11. Future Directions in Nrf2 Modulation and Its Therapeutic Potential in IBD

Despite the strong preclinical evidence supporting Nrf2 as a therapeutic target in IBD, multiple challenges limit the clinical translation of Nrf2-modulating strategies. One of the key barriers is the context-dependent nature of Nrf2 activation, which can be protective in early inflammation but potentially detrimental in chronic disease stages or in the presence of dysplastic lesions. Sustained or excessive Nrf2 activation may promote epithelial survival, impair apoptosis of damaged cells, and contribute to chemoresistance or tumor progression. This duality underscores the need to define disease stage–specific therapeutic windows and to develop pharmacologic agents capable of precise, titratable Nrf2 activation.

Another major challenge is the lack of reliable biomarkers for monitoring Nrf2 pathway activity in vivo. Current studies rely on transcript levels of downstream enzymes such as HO-1 or NQO1, but these readouts lack temporal sensitivity and may be influenced by parallel inflammatory pathways. To implement Nrf2-directed therapies safely, future studies should identify non-invasive biomarkers (e.g., metabolomic signatures, redox-derived lipids, circulating antioxidant capacity markers) that reflect real-time pathway activation and help stratify patients who may benefit from targeted interventions.

A further obstacle concerns the heterogeneity of IBD phenotypes, which may result in differential Nrf2 responses across patients. Variants in the NFE2L2 promoter, differences in microbiota composition, and variability in epithelial redox status may all influence responsiveness to Nrf2-activating drugs. Precision-medicine approaches integrating genetic stratification, microbiome profiling, and redox phenotyping will be essential to determine which patient subgroups derive the greatest benefit.

EXERCISE AIM
According to the passage on Nrf2 in IBD, why are drugs that allow "precise, titratable Nrf2 activation" needed? Answer in one to three sentences.

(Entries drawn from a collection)

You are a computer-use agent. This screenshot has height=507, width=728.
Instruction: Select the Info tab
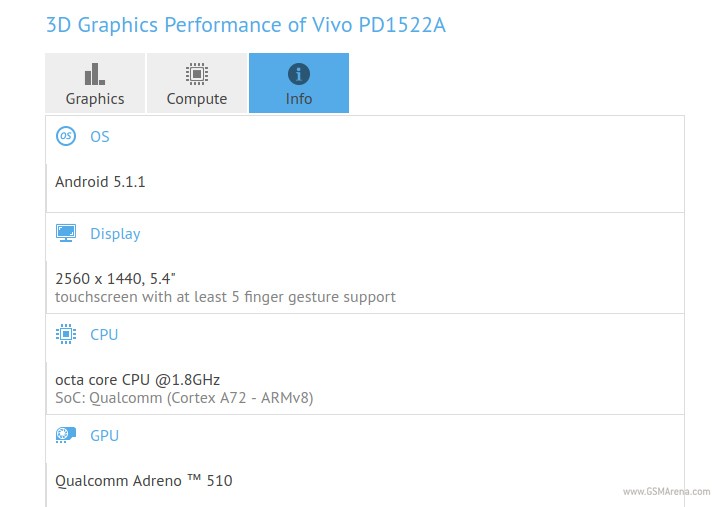pyautogui.click(x=298, y=84)
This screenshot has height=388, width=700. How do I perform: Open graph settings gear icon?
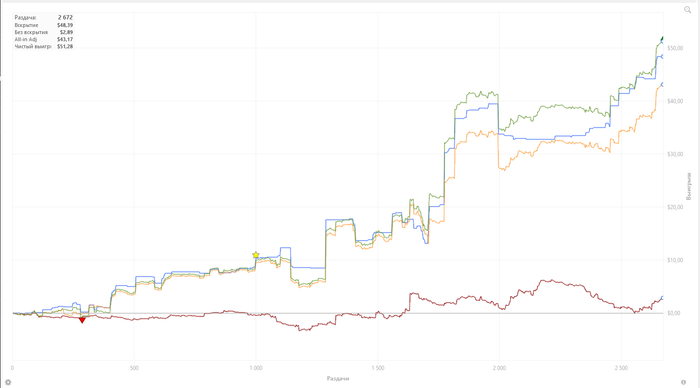click(x=8, y=382)
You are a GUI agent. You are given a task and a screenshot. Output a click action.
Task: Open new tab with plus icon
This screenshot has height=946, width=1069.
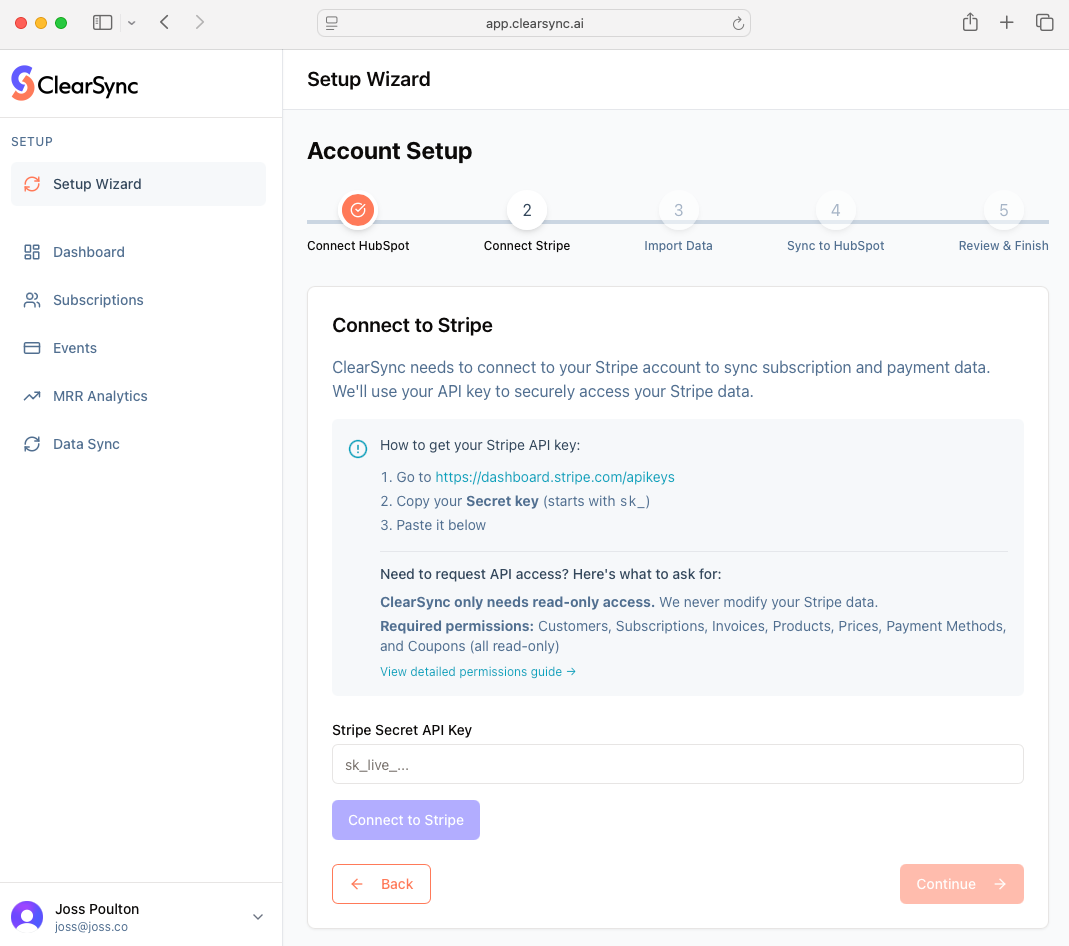pyautogui.click(x=1007, y=22)
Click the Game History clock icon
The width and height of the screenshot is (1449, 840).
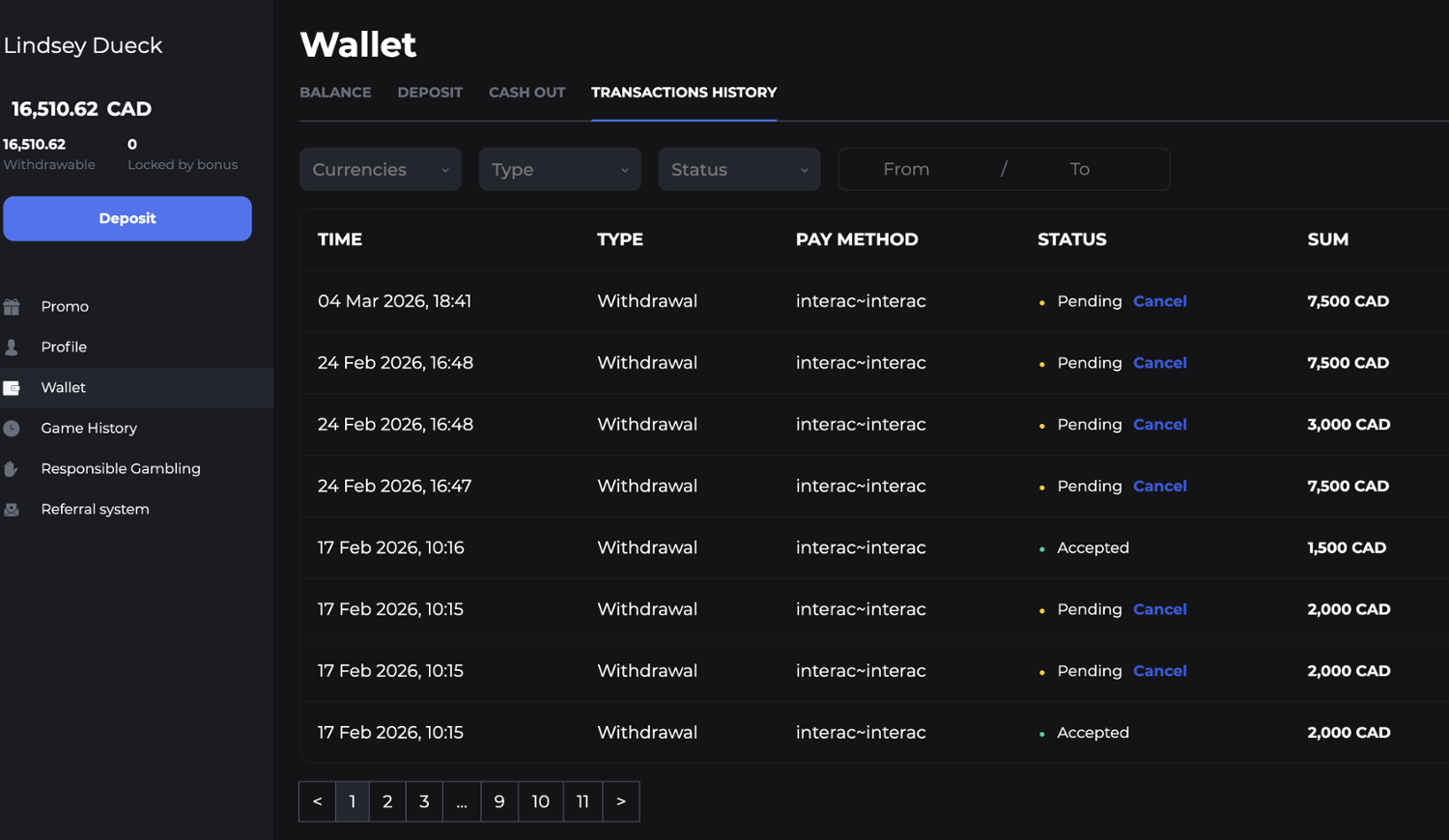(x=12, y=429)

ANSWER FOR THE TASK
Nrf2 activation depends on context. It can protect in early inflammation but may be harmful in chronic disease stages or when dysplastic lesions are present. Sustained or excessive activation may promote epithelial survival, impair apoptosis of damaged cells, and contribute to chemoresistance or tumor progression.